◆ **ПИСЬМЕННОЕ ЗАДАНИЕ 1**: Сколько длится кадр со сценой разгона демонстрации, описанный в тексте для чтения?
◆ **ПИСЬМЕННОЕ ЗАДАНИЕ 2**: Пожалуйста, замените «Госплана» на «Минэкономики» во фрагменте текста для чтения между словами «Там есть интервью» и «Совершенно логически, рационально.» включительно и приведите этот фрагмент.

═════ ТЕКСТ ДЛЯ ЧТЕНИЯ

У меня в фильме есть сцена, где ОМОН приезжает, чтобы силой разогнать демонстрацию каких-то пожилых людей, защищающих Верховный совет. Все это довольно ужасно. Кадр длится две минуты, совершенно без склеек. Ты как будто оказываешься посреди всего этого… Нет, я, конечно, не утверждаю, что Запад и капиталисты разгромили Россию. Нет, сами россияне в этом тоже поучаствовали.

Там есть интервью Гайдара, я его в фильм не вставил, но вообще оно очень интересное. Ведь сам Гайдар происходил из сердцевины советского истеблишмента, его родители занимали весьма привилегированное положение, он сам был женат на ком-то из семьи Стругацких. И сам глубоко верил в планирование. Он напоминает мне сотрудника Госплана — я таких снимал в 1991 году, когда меня туда пустили: напитался правыми экономическими идеями на Западе, решил их претворить в жизнь. Но сделал это как типичный советский человек из Госплана. Совершенно логически, рационально.

══════════
═════ ИСХОДНЫЕ ДАННЫЕ

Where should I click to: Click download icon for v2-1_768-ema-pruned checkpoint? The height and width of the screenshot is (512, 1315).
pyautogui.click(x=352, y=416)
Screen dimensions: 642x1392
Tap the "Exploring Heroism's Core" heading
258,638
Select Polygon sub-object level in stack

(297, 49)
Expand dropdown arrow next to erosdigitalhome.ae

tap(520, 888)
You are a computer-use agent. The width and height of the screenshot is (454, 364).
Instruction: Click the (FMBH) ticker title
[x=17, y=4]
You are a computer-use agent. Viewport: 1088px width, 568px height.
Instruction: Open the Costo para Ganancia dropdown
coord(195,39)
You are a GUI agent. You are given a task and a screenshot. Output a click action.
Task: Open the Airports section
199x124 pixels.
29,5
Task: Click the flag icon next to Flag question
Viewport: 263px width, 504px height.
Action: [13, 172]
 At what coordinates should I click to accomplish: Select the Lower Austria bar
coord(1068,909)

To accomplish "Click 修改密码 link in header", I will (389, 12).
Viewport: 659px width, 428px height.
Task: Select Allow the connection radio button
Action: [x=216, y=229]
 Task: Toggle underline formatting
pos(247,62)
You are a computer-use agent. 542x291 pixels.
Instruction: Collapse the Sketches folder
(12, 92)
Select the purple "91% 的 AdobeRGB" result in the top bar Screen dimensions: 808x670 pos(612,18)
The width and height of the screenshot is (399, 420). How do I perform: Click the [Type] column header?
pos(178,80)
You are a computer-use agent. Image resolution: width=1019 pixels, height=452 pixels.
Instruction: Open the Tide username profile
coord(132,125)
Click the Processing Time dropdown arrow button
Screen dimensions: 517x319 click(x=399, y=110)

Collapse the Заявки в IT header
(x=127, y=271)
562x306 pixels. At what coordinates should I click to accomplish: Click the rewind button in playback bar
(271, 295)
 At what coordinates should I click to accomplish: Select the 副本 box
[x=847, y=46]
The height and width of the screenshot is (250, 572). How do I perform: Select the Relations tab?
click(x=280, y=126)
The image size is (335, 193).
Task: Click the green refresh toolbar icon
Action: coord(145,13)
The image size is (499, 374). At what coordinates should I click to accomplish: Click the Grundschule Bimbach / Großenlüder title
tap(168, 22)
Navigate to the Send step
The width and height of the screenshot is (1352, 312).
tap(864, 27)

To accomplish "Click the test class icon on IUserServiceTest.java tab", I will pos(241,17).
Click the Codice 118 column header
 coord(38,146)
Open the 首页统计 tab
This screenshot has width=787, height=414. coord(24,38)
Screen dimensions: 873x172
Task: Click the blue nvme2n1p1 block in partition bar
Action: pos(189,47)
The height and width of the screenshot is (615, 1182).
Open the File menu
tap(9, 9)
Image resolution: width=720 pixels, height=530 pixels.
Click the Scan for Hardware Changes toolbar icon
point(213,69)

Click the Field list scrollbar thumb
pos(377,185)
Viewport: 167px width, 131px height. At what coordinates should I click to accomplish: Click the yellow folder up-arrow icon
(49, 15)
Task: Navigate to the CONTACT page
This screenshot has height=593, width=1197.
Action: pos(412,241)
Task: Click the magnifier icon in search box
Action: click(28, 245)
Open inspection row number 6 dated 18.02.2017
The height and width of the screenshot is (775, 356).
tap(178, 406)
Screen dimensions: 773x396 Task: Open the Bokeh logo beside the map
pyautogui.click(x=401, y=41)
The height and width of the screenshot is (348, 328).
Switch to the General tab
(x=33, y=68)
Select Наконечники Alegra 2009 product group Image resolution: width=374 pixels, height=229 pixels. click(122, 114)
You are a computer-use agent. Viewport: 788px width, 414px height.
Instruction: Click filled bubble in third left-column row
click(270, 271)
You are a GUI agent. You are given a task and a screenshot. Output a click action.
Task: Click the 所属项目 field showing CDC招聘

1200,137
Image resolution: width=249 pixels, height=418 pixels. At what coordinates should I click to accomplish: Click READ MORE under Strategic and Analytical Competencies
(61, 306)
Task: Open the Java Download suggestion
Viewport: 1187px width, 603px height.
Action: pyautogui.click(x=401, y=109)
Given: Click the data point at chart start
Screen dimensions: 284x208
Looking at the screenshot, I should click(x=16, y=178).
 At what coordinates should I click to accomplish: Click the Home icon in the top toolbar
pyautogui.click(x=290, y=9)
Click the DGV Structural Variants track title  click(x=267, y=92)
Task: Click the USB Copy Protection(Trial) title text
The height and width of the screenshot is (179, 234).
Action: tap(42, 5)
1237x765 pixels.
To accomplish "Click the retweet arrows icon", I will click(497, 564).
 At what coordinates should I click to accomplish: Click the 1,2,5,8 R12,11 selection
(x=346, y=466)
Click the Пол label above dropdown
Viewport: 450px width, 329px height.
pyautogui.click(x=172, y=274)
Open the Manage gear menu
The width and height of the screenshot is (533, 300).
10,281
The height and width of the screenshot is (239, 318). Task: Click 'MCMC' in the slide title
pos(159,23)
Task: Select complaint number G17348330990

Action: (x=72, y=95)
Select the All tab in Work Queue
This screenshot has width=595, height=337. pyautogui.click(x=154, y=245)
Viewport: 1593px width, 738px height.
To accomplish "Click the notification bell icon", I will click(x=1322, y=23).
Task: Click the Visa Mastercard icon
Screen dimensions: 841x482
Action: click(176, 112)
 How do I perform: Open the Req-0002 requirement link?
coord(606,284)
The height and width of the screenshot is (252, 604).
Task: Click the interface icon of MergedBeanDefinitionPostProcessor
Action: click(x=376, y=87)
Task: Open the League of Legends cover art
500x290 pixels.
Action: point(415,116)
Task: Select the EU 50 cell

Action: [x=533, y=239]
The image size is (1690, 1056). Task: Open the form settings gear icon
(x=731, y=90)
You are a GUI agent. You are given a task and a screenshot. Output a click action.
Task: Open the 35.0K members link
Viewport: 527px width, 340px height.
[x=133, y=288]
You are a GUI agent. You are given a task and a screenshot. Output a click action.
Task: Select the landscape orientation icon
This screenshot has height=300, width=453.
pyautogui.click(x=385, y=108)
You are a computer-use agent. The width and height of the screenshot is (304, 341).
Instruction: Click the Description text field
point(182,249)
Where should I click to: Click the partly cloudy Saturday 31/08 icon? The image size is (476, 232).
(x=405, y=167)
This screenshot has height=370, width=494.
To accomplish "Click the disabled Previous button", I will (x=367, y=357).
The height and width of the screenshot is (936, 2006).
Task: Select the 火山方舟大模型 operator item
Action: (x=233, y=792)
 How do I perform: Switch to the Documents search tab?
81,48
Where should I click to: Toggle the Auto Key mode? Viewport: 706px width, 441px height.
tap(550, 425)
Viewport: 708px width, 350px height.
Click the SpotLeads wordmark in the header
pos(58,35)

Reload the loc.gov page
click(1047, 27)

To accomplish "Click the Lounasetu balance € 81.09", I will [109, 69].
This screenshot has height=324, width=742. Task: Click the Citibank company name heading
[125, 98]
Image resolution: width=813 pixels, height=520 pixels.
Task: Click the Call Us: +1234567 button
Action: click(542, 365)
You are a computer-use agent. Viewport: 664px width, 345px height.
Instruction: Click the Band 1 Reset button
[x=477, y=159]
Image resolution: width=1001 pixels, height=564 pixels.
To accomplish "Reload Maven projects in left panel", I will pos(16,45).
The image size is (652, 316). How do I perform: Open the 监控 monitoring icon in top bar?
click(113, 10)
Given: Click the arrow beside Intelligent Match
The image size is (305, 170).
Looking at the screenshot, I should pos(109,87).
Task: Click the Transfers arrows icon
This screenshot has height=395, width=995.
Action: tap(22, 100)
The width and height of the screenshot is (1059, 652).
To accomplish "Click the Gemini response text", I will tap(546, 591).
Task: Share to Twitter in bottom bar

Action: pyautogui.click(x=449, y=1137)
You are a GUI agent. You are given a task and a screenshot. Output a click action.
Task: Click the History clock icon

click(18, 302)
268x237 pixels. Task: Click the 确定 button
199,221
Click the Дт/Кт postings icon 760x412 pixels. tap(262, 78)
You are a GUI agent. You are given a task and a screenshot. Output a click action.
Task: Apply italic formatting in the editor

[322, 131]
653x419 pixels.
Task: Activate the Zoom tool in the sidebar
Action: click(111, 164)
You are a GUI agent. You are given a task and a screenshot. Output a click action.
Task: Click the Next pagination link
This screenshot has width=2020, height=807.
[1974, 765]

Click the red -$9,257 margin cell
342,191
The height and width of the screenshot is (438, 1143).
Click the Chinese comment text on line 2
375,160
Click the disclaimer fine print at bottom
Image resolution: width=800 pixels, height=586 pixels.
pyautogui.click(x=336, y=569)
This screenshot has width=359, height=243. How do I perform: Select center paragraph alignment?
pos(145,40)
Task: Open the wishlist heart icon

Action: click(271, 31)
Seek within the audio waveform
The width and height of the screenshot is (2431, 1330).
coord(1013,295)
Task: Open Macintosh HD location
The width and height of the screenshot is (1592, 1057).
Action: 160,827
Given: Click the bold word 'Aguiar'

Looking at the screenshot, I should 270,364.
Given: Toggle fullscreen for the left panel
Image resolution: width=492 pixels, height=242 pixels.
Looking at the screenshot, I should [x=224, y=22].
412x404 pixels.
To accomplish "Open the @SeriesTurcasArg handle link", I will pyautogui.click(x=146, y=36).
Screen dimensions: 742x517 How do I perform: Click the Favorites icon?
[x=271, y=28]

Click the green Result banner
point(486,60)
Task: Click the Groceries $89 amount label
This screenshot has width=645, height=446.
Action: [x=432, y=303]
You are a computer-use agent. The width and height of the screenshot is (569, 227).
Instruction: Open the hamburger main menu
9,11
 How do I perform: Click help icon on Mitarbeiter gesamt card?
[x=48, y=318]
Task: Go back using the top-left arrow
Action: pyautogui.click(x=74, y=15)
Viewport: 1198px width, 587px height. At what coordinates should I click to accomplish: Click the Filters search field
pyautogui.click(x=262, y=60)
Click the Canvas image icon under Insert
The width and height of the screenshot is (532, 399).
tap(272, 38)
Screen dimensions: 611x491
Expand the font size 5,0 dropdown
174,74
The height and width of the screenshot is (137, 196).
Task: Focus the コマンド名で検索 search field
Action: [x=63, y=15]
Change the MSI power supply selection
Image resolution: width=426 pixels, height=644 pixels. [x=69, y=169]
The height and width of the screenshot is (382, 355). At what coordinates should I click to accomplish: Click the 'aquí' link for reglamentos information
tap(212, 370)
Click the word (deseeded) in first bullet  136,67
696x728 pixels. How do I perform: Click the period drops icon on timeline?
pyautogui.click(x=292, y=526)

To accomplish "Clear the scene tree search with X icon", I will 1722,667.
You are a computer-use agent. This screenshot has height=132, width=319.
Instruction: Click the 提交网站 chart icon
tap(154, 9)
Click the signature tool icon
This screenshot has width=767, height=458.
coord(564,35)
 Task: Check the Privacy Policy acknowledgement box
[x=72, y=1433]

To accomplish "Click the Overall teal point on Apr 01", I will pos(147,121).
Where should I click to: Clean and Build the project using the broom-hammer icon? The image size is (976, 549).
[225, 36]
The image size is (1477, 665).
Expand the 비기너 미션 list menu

══════════

◆ **ПРАВИЛЬНЫЙ ОТВЕТ 1**: Две минуты.

◆ **ПРАВИЛЬНЫЙ ОТВЕТ 2**:
Там есть интервью Гайдара, я его в фильм не вставил, но вообще оно очень интересное. Ведь сам Гайдар происходил из сердцевины советского истеблишмента, его родители занимали весьма привилегированное положение, он сам был женат на ком-то из семьи Стругацких. И сам глубоко верил в планирование. Он напоминает мне сотрудника Минэкономики — я таких снимал в 1991 году, когда меня туда пустили: напитался правыми экономическими идеями на Западе, решил их претворить в жизнь. Но сделал это как типичный советский человек из Минэкономики. Совершенно логически, рационально.